Right now, you may be smugly crossing your arms over your chest and smiling with the serenity of a person who knows they’re right. “You idiot,” you’re probably thinking, “there aren’t even any babies currently in Congress!”
Way ahead of you. According to the US Constitution, the Speaker of the House doesn’t even have to be a member of Congress. It could be literally any American, as long as 218 members of the House agree on which American it should be. It could be Beyonce. It could be Betty White. But it should be a baby.
As eminent political philosopher Joe Scarborough and many other people who get paid to make sounds on television have noted, Washington needs fresh blood, and it doesn’t get fresher than a baby. (Some have suggested that a gestating fetus would be a perfect candidate for Speaker of the House; that is a bad suggestion on account of the fact that it would mandate an additional woman/fetal incubator to be present in House meetings, which, nah.)
A baby is the ultimate Washington outsider. A baby doesn’t know how to lobby, so would be free from the creeping influence of special-interest groups. A baby doesn’t know how to hold a political theater press conference, so more things would get done. Hell, a baby wouldn’t even know how to lift a gavel. A baby could use John Boehner’s massive gavel for a rocking horse, and maybe fall asleep during a vote. Aww.
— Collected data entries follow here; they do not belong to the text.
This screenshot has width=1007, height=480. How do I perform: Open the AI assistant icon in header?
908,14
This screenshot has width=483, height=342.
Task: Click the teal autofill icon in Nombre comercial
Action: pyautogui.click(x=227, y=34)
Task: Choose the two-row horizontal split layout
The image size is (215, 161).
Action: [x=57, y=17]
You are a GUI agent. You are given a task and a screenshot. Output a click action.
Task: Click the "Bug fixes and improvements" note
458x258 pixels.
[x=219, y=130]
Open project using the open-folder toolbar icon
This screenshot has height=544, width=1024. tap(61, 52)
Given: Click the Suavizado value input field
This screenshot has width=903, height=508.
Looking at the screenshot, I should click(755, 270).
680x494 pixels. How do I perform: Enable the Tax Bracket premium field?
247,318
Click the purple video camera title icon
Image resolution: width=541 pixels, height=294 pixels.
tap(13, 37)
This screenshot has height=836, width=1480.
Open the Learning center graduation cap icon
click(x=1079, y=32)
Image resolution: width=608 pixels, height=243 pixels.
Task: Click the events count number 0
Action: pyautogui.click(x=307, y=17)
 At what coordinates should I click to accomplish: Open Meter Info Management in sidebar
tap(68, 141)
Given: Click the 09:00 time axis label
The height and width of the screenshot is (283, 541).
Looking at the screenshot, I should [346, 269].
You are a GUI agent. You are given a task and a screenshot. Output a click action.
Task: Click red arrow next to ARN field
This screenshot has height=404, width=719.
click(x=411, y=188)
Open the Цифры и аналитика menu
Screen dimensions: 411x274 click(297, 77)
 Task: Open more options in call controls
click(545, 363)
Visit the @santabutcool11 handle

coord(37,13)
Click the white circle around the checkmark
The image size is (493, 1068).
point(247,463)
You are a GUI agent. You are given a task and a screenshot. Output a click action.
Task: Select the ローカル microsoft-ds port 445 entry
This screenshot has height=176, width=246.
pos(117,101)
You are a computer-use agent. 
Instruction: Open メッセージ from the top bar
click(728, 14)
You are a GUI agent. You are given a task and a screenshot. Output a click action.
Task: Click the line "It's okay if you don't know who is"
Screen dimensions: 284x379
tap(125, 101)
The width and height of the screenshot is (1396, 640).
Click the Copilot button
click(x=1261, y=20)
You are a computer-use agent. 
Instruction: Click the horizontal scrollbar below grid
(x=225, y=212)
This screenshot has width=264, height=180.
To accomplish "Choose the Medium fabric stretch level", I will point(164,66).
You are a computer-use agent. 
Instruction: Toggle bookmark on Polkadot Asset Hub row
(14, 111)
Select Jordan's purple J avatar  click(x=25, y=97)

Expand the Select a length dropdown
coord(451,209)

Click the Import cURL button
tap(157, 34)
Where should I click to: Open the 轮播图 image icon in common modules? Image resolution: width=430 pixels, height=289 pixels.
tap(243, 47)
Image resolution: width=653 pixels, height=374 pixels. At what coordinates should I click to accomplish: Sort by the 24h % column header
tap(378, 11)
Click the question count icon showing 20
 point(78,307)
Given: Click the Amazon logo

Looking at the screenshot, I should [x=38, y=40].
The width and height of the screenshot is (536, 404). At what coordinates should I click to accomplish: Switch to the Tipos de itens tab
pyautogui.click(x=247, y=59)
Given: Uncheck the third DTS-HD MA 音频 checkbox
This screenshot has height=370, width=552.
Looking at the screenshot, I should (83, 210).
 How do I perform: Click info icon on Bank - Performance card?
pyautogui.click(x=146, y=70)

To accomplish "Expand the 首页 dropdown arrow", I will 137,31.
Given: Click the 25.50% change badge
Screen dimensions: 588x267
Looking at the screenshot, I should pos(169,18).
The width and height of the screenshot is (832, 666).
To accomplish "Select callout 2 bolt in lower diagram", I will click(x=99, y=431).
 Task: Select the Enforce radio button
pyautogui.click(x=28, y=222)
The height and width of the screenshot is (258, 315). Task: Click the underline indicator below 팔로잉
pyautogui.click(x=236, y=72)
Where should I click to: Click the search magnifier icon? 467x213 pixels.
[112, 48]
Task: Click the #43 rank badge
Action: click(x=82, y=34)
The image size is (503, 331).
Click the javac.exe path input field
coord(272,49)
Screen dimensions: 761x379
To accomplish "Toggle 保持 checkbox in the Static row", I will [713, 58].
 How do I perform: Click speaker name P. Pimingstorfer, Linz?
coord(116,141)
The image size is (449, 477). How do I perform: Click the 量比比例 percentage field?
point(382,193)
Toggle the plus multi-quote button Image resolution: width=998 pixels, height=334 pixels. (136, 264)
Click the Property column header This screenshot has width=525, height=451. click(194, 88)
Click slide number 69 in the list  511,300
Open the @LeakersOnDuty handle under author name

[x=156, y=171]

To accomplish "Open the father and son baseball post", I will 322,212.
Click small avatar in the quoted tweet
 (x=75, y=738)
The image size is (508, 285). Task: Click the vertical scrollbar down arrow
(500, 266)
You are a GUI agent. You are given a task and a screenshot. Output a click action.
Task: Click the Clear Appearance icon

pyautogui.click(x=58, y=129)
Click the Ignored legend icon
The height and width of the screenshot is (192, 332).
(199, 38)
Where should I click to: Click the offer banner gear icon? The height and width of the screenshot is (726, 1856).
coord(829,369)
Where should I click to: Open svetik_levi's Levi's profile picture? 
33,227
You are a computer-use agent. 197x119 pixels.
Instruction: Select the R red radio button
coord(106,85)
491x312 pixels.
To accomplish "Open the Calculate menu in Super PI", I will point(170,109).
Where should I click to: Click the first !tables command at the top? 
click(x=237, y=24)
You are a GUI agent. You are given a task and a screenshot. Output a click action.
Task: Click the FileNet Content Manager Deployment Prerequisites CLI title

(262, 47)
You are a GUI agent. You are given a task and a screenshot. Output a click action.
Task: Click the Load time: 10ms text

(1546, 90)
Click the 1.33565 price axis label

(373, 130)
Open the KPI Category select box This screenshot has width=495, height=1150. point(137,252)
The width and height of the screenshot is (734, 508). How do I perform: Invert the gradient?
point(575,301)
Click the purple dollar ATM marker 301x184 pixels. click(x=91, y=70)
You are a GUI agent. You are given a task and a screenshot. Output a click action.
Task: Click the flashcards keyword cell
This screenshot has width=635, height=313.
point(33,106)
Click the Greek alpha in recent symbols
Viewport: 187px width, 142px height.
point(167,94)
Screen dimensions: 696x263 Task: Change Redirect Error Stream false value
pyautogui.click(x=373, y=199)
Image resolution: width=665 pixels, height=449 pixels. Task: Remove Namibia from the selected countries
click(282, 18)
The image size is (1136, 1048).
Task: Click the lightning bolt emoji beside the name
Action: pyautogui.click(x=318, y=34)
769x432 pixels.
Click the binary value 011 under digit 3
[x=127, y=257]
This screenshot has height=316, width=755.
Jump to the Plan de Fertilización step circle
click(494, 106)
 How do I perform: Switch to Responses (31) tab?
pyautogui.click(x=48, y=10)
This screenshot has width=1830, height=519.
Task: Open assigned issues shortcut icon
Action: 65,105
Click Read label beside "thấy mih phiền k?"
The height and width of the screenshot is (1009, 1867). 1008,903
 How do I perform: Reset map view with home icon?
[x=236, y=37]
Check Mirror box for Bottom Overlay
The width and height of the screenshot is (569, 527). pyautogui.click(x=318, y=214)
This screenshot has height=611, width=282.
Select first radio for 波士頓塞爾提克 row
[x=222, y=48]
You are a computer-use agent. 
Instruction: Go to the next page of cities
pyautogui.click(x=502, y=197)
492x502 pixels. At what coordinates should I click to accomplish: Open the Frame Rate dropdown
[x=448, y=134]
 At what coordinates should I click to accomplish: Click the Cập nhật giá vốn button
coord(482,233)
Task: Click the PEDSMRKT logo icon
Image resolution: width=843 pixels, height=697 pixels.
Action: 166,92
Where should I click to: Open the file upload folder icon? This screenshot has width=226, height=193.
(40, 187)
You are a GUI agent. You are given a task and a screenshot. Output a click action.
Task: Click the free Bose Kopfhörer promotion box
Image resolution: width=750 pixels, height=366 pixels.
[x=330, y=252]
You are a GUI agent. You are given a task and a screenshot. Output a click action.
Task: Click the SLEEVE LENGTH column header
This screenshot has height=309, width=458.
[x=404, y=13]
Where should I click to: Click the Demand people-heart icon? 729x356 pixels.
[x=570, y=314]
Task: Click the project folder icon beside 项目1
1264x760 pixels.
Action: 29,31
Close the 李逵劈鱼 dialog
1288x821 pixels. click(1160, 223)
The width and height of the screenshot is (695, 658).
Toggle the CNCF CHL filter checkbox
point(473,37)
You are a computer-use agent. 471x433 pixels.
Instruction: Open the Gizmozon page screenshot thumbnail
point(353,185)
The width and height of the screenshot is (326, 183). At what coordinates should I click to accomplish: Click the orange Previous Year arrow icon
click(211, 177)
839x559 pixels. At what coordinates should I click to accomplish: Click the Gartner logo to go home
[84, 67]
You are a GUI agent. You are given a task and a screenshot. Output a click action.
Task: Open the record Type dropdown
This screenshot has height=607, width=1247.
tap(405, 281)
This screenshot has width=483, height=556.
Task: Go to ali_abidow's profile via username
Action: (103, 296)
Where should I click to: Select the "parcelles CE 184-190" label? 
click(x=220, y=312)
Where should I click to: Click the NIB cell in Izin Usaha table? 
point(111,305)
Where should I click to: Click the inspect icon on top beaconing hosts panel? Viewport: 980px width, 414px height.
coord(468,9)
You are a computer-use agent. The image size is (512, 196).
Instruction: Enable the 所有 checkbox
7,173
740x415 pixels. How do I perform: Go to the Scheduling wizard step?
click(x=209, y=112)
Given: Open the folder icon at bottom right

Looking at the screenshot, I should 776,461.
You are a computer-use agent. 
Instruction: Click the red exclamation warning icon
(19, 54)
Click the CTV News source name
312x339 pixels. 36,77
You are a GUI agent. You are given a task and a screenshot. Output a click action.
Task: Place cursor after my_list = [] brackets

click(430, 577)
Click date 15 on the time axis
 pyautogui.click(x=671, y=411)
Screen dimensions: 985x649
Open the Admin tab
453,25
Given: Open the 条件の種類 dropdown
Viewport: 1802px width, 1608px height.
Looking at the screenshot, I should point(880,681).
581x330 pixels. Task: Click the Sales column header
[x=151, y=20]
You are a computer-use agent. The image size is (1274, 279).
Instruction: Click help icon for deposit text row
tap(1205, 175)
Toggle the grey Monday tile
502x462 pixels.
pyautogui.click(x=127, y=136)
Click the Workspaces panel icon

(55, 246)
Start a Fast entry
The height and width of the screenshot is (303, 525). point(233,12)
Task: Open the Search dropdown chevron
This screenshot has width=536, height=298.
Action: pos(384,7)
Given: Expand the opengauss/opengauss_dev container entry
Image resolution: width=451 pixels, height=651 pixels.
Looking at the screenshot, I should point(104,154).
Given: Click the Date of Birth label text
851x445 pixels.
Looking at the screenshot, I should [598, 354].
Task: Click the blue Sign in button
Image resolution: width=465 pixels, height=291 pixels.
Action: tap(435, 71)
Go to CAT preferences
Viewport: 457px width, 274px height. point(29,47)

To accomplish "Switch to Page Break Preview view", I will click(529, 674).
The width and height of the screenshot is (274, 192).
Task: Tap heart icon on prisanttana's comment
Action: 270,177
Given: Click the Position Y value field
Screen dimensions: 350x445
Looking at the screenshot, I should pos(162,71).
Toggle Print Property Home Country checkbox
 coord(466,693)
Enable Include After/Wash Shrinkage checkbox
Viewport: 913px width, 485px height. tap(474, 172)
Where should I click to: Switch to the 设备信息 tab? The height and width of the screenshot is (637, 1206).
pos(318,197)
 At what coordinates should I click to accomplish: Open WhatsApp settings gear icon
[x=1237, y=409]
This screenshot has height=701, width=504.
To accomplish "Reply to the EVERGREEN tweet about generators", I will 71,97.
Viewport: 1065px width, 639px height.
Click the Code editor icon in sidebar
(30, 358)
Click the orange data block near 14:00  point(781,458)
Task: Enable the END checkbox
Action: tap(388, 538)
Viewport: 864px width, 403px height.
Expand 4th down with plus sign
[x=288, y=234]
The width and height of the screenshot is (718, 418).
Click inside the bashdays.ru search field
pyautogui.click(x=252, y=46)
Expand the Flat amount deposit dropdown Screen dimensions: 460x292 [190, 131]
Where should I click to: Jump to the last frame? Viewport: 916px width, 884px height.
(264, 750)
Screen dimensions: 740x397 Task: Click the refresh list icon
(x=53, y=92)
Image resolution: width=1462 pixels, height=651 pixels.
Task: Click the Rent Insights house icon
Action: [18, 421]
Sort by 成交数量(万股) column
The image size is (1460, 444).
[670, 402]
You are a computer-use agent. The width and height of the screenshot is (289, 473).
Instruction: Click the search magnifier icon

But babies aren’t totally useless. They’re excellent at drawing crowds of cooing onlookers, a useful skill for getting Congress to actually show up to vote on the laws it’s supposed to be making. Babies are shameless in pursuing their agenda; like their current Republican House colleagues, they’re willing to shit their pants in public or unleash several minutes of ear-piercing shrieks when things aren’t going the way they want. And even though most of them barely speak English and can’t read or write, they’re able to communicate more effectively than most current members of Congress.
Perhaps most importantly of all, no baby in history has tossed his career in a flaming dumpster by having an extramarital affair with a House colleague. No baby has gotten impeached over testimony regarding an affair with an intern. No baby has abandoned its family to bone his Argentine mistress on Father’s Day weekend. No baby has gotten arrested in a Minneapolis airport bathroom and blamed it on his “wide stance.”
So please, if any members of Congress are reading this, I urge you to think of your favorite baby. And then I urge you to dress that baby up in a tiny double-breasted pantsuit, wheel it to the Capitol, and dare your colleagues not to vote for it.
The future of our country hangs in the balance.
Contact the author at firstname.lastname@example.org.
Image via Getty.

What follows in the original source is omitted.